Simon Crook of Empire rated it 2/5 stars and wrote, "Why Simon Blake turns to credibility-killing melodrama is baffling enough, but the effect is one of cheek-puffing frustration and emotional disconnect." Trevor Johnston of Time Out London rated it 2/5 stars and wrote, "This is a film which is desperate to make a grand statement about the awful toll of isolation and exhausted compassion but falls short of its ambitions." Benjamin Lee of The Guardian rated it 2/5 stars and called it a "clumsy noir effort". Geoffrey Macnab of The Independent rated it 3/5 stars and wrote that although the film is indecisive about whether it is a character study or a thriller, it "boasts a fine performance from Aidan Gillen". Tara Brady of The Irish Times rated it 3/5 stars and, while calling it a "fascinating debut", said that it never settles onto a single genre. Stephen Martin of The Irish Post wrote, "Blake expertly mixes psycho drama with social realism, quietly commenting on current worries over, and worries for, our young people." Gavin Burke of entertainment.ie wrote that the film's segue into vigilante film is unexpected but causes it to fulfill its potential.

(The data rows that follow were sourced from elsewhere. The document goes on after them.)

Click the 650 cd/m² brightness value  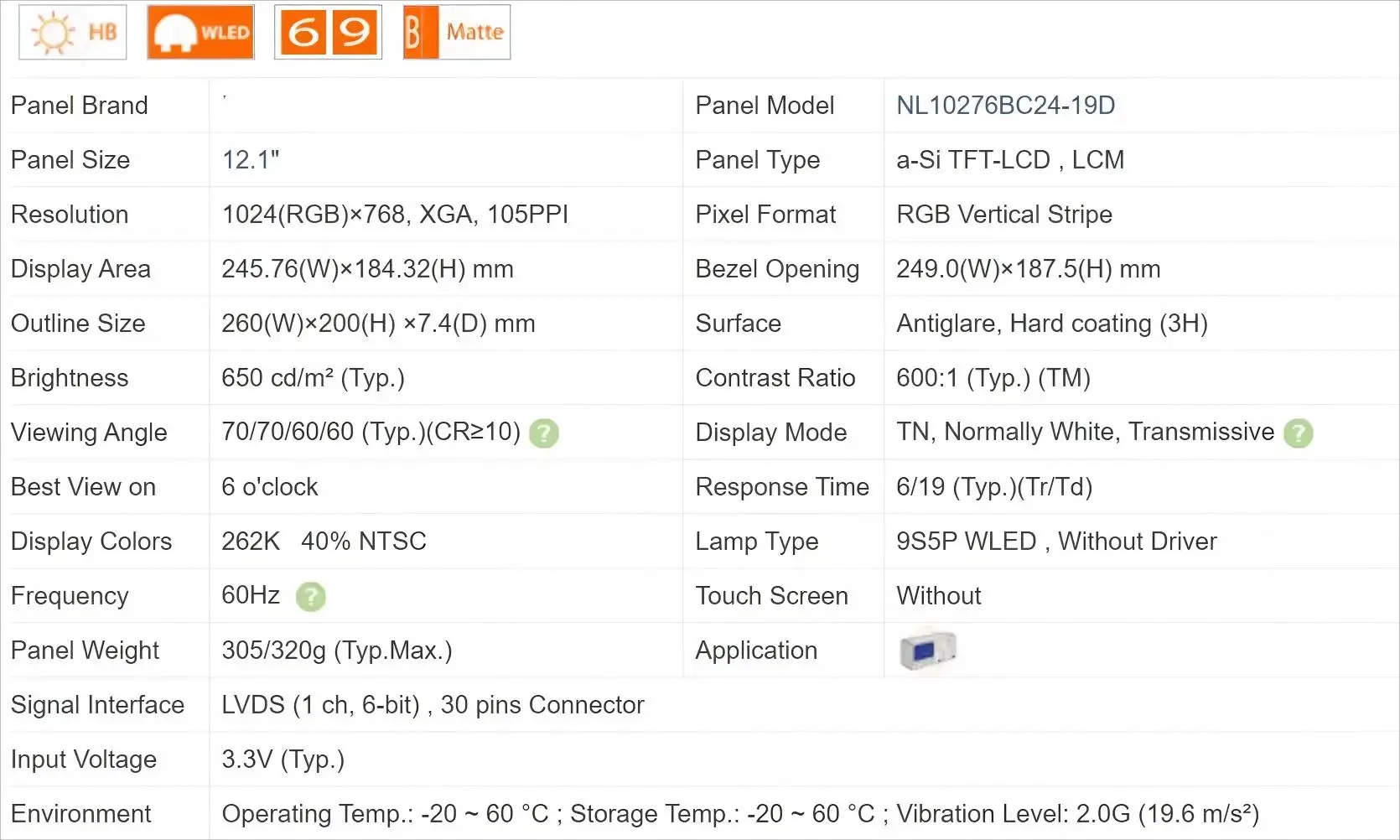click(x=313, y=378)
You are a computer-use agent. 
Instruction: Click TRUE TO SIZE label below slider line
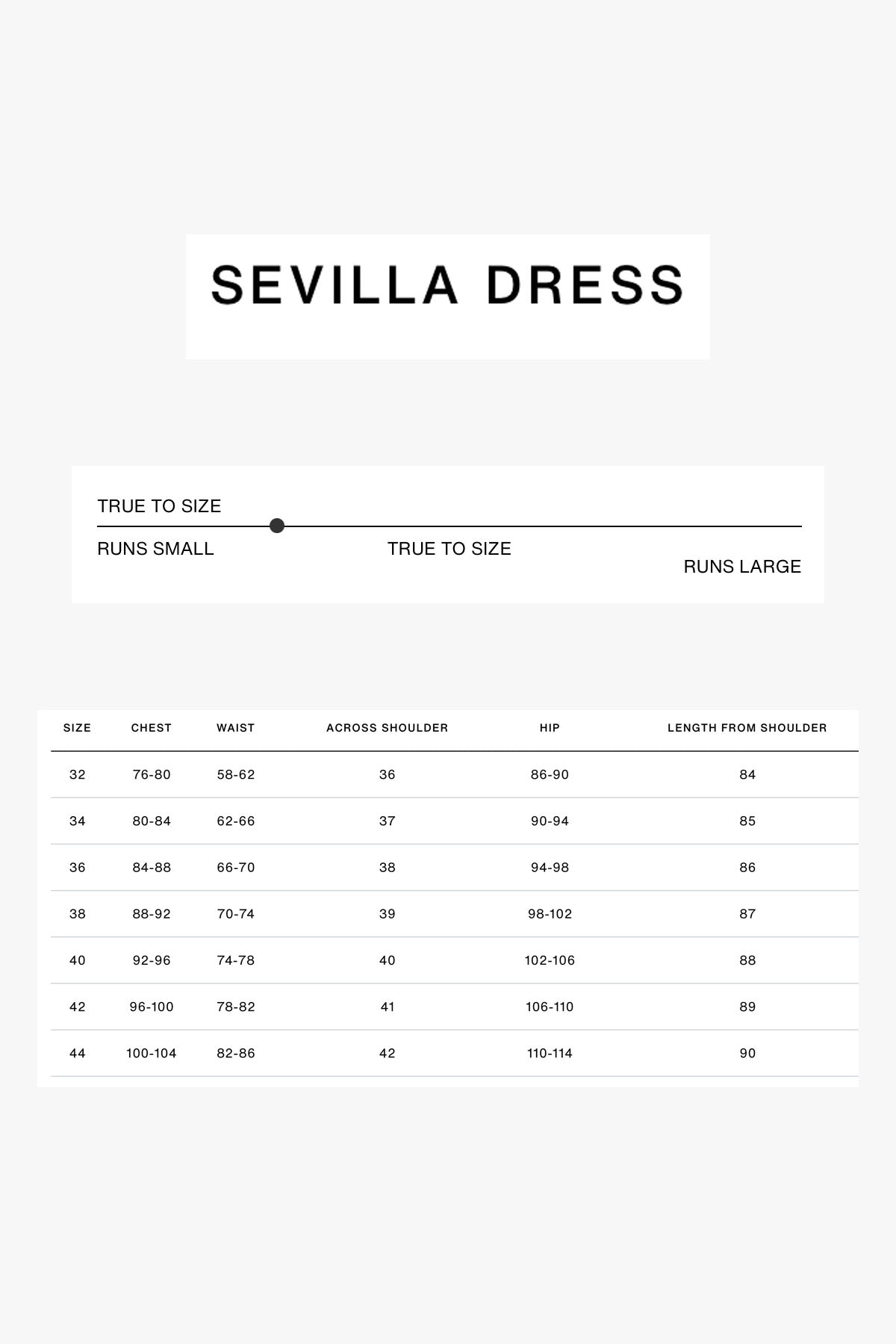pos(449,549)
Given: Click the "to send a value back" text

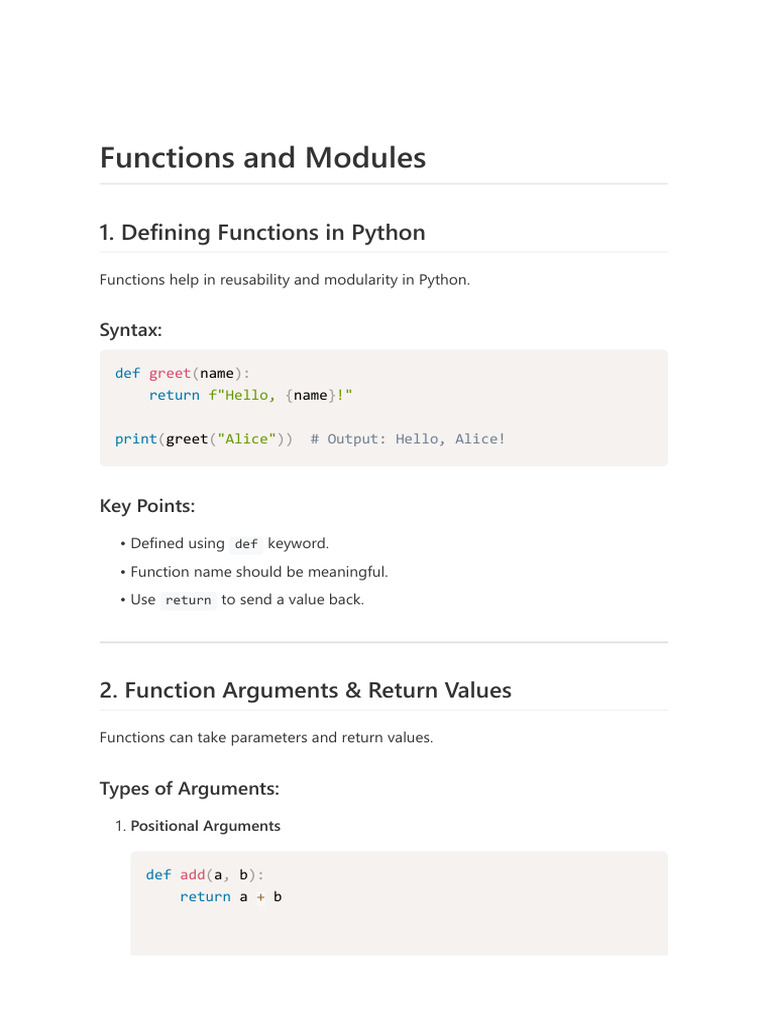Looking at the screenshot, I should [292, 600].
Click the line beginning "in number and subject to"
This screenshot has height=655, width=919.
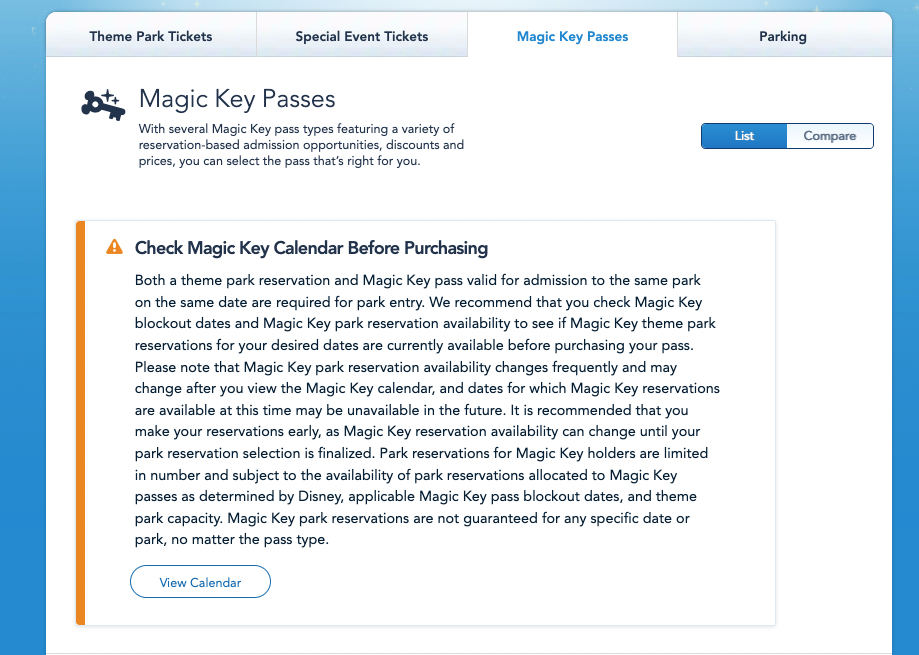click(421, 475)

Nikki Baughan of The List rated it 2/5 stars and wrote that it "ultimately feels like an interesting idea that's been beaten into submission by a filmmaker looking to make an impact, rather than tell a story".

According to Indie Outlook, "Still was one of the festivals 6 films to look out for, suggesting that Simon Blake, it draws connections between gang culture and indifferent parenting without becoming preachy, allowing provocative themes to emerge organically through the story itself."